Forum für Wissenschaft, Industrie und Wirtschaft

Hauptsponsoren:     3M 
Datenbankrecherche:

 

Hohe Auflösung ohne Teilchenbeschleuniger

07.08.2017

Physiker der Universität Jena führen erstmals optische Kohärenztomografie mit XUV-Strahlung im Labormaßstab durch

Beim Augenarzt gehört sie fast schon zum Standardprogramm: die optische Kohärenztomografie. Mit diesem Bildgebungsverfahren lassen sich durch Infrarotstrahlung die verschiedenen Schichten der Netzhaut durchdringen und dreidimensional genauer untersuchen, ohne dass das Auge überhaupt berührt werden muss. Mediziner können so Erkrankungen wie den Grünen Star ohne Eingriff erkennen.


Der Jenaer Physiker Silvio Fuchs in einem Labor am Institut für Optik und Quantenelektronik der Universität Jena.

Foto: Jan-Peter Kasper/FSU

Doch diese Methode hätte noch weitaus größeres Potenzial für die Naturwissenschaften, wenn man die Wellenlänge der verwendeten Strahlung stärker verkürzen und somit eine höhere Auflösung des Bildes erhalten könnte. Physikern der Friedrich-Schiller-Universität Jena ist genau das jetzt gelungen.
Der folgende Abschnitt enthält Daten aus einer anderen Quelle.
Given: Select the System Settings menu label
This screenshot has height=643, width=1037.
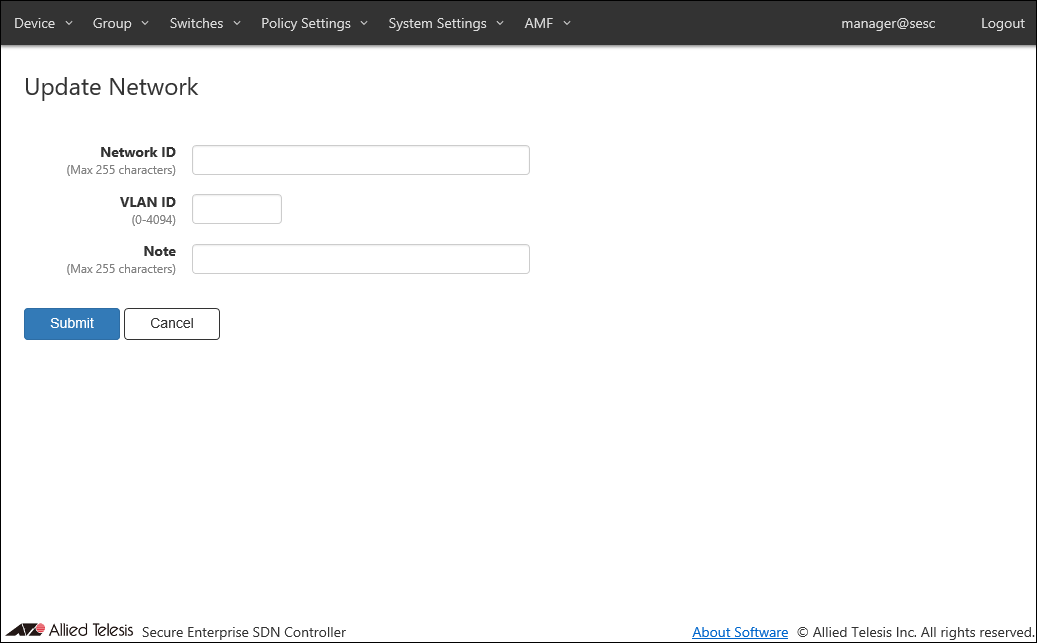Looking at the screenshot, I should click(437, 23).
Über ihre Forschungsergebnisse berichten sie in der aktuellen Ausgabe des Fachmagazins „Optica“ (DOI: 10.1364/OPTICA.4.000903).

Erste XUV-Kohärenztomografie im Labormaßstab

Die Jenaer Physiker verwendeten für das Verfahren erstmals im eigenen Labor erzeugte extreme ultraviolette Strahlung (XUV) und führten somit die erste XUV-Kohärenztomografie im Labormaßstab durch. Die Wellenlänge dieser Strahlung liegt bei etwa 20 bis 40 Nanometer – von dort ist es also nur noch ein kleiner Schritt bis zum Röntgenbereich.

„Um XUV-Strahlung zu erzeugen, sind normalerweise Großgeräte, also Teilchenbeschleuniger wie das Deutsche Elektronen-Synchroton in Hamburg, notwendig“, erklärt Silvio Fuchs vom Institut für Optik und Quantenelektronik der Universität Jena. „Demzufolge wäre eine Untersuchungsmethode dieser Art also sehr aufwendig, teuer und nur für wenige Forscher verfügbar.“

Die Jenaer Physiker konnten diese Methode bereits an Großforschungsanlagen demonstrieren, doch nun haben sie eine Möglichkeit gefunden, sie auch im kleineren Maßstab anwenden zu können.

Dazu fokussierten die Forscher der Uni Jena einen ultrakurzen, sehr intensiven Infrarotlaser in ein Edelgas, etwa Argon oder Neon. „Durch einen Ionisationsprozess werden die Elektronen im Gas beschleunigt“, erklärt Fuchs. „Diese emittieren dann die XUV-Strahlung.“

Zwar sei diese Methode sehr ineffizient, da nur etwa ein Millionstel der Laserstrahlung auch tatsächlich vom infraroten in den extrem ultravioletten Bereich umgewandelt werde, aber dieser Verlust lasse sich durch den Einsatz von sehr starken Laserquellen ausgleichen. „Die Rechnung ist einfach. Je mehr wir hineingeben, desto mehr bekommen wir auch heraus“, sagt der Jenaer Experte.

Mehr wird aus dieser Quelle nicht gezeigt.